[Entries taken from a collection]
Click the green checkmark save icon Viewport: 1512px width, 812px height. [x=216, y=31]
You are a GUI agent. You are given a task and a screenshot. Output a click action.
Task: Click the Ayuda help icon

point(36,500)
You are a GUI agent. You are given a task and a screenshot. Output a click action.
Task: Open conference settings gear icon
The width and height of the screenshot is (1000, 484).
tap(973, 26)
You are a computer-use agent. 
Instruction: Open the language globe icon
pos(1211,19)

--

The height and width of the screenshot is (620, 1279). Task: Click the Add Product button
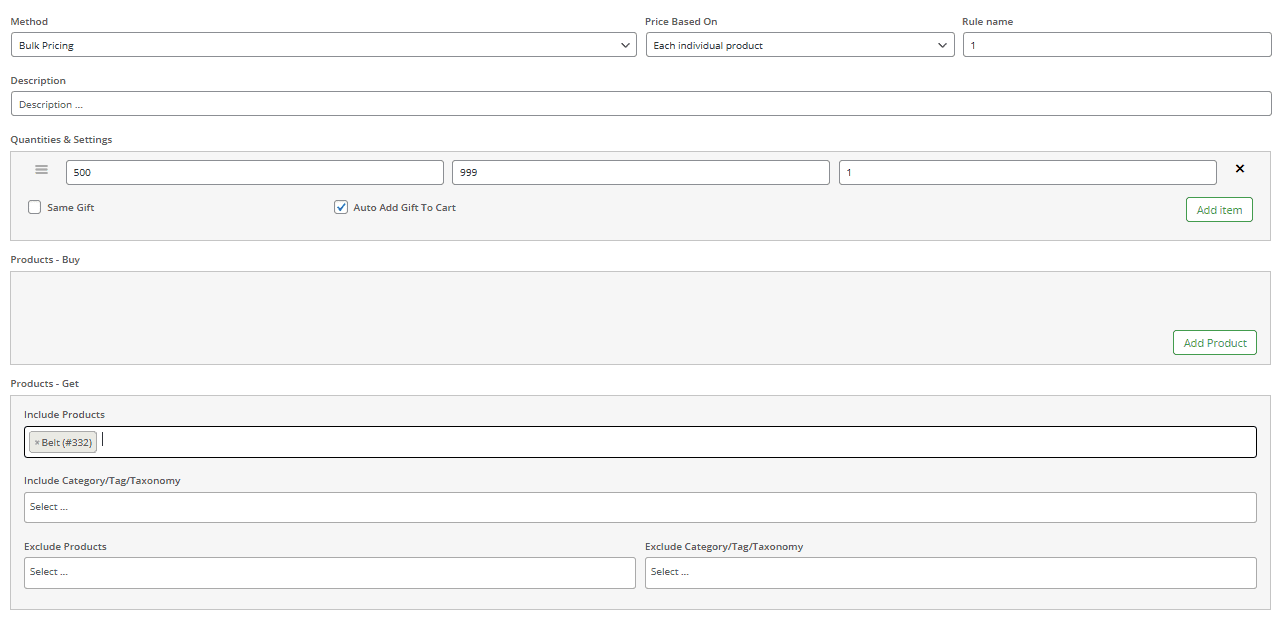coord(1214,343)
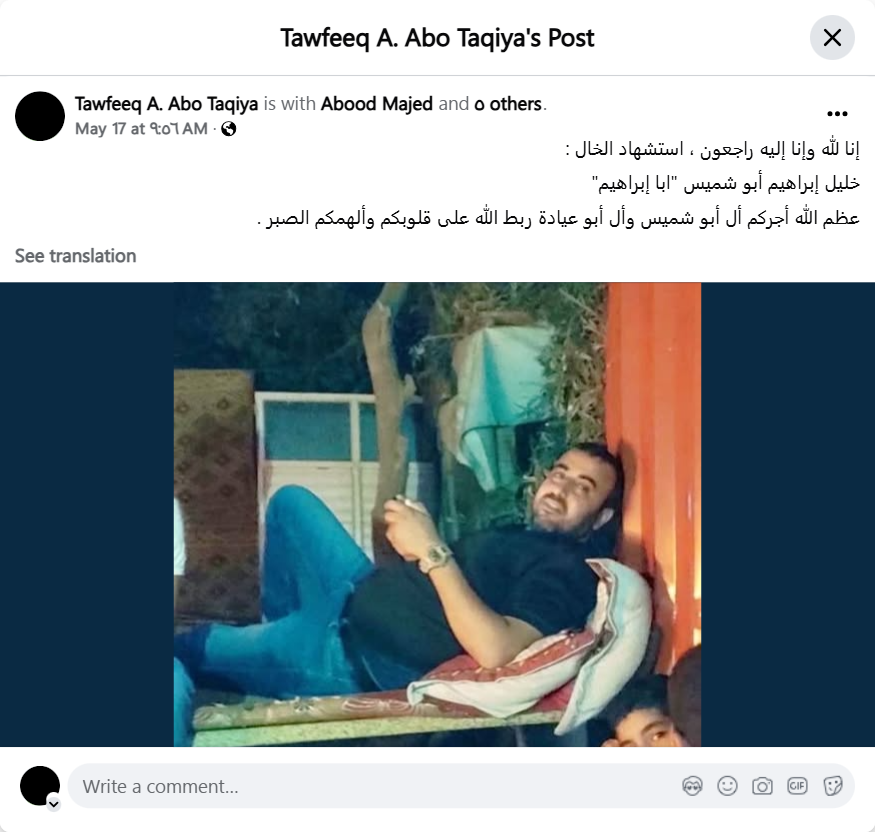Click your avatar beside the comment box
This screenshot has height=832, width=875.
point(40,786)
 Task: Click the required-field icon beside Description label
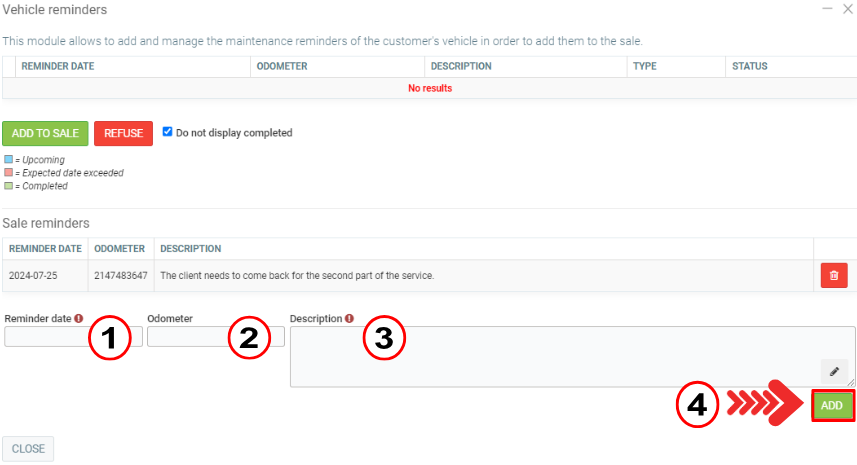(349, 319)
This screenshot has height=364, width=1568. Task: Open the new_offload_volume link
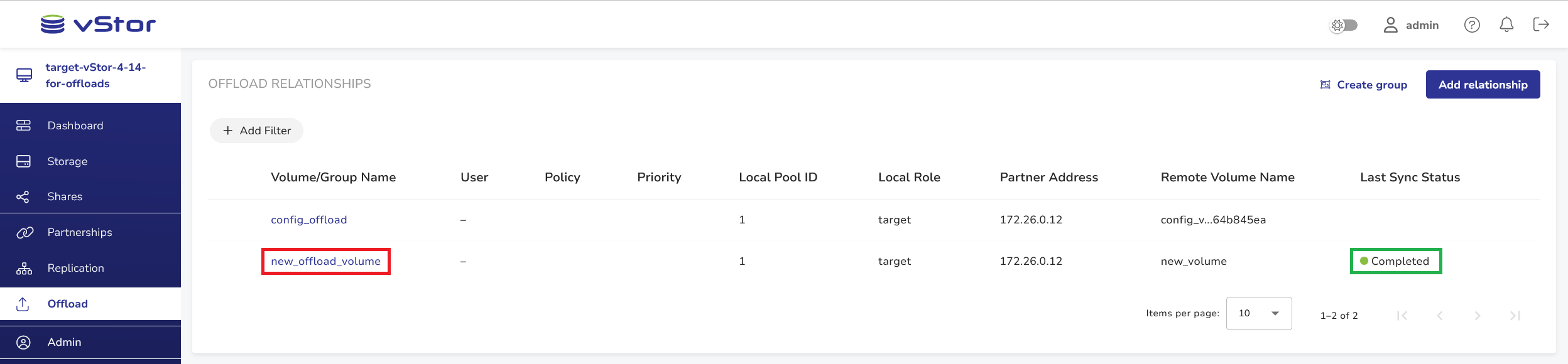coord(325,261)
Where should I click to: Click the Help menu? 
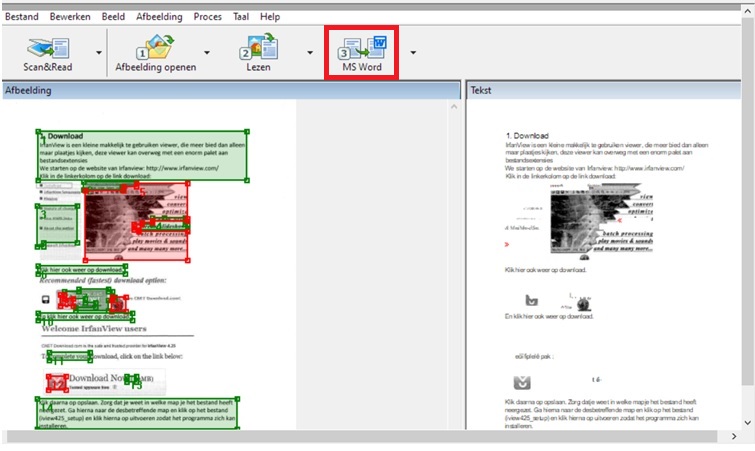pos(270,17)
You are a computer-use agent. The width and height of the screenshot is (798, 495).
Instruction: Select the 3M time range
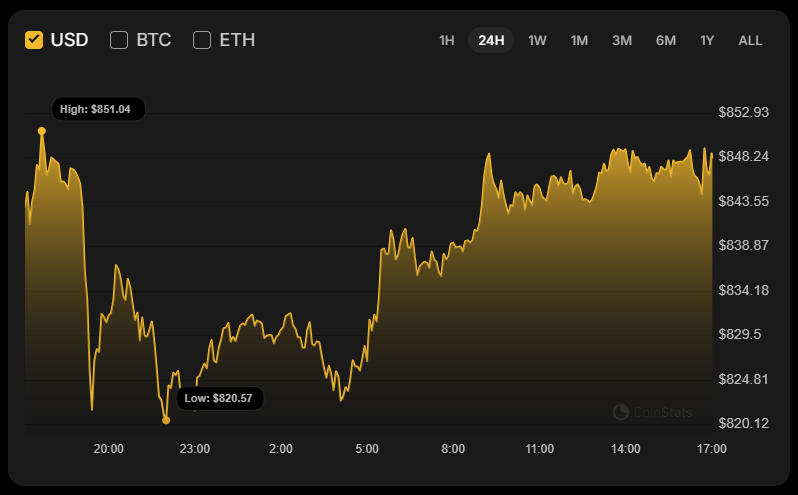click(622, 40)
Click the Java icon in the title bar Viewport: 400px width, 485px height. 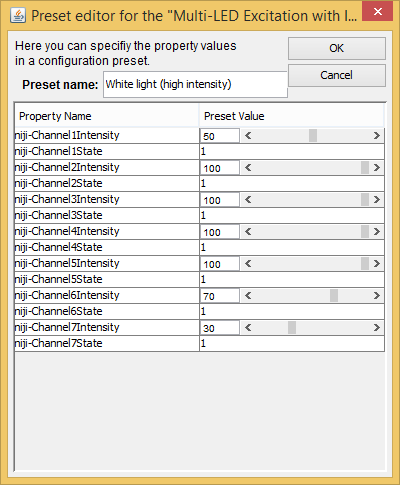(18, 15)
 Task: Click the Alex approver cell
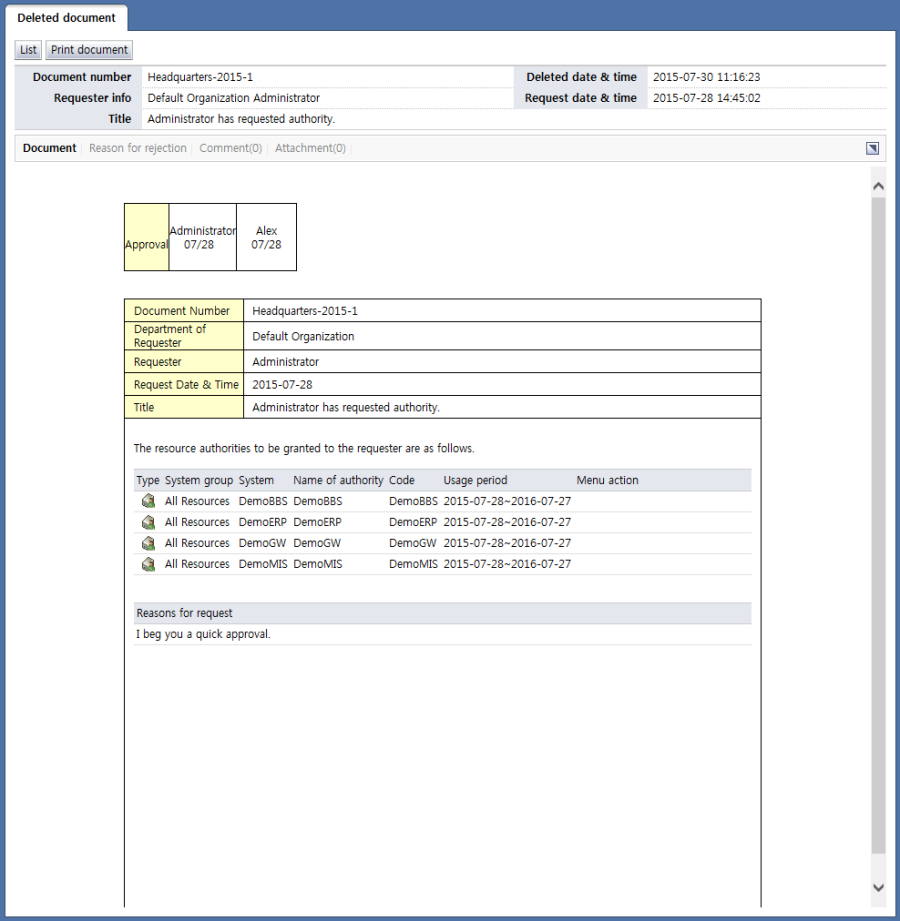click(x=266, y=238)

• Work to complete:
Print, character for character, the part of the material above that opens with the line containing "Click the green" and closes with the line containing "pos(1211,19)", including both of those lines.

• Solution for this problem:
Click the green checkmark save icon Viewport: 1512px width, 812px height. [x=216, y=31]
You are a GUI agent. You are given a task and a screenshot. Output a click action.
Task: Click the Ayuda help icon

point(36,500)
You are a GUI agent. You are given a task and a screenshot. Output a click action.
Task: Open conference settings gear icon
The width and height of the screenshot is (1000, 484).
tap(973, 26)
You are a computer-use agent. 
Instruction: Open the language globe icon
pos(1211,19)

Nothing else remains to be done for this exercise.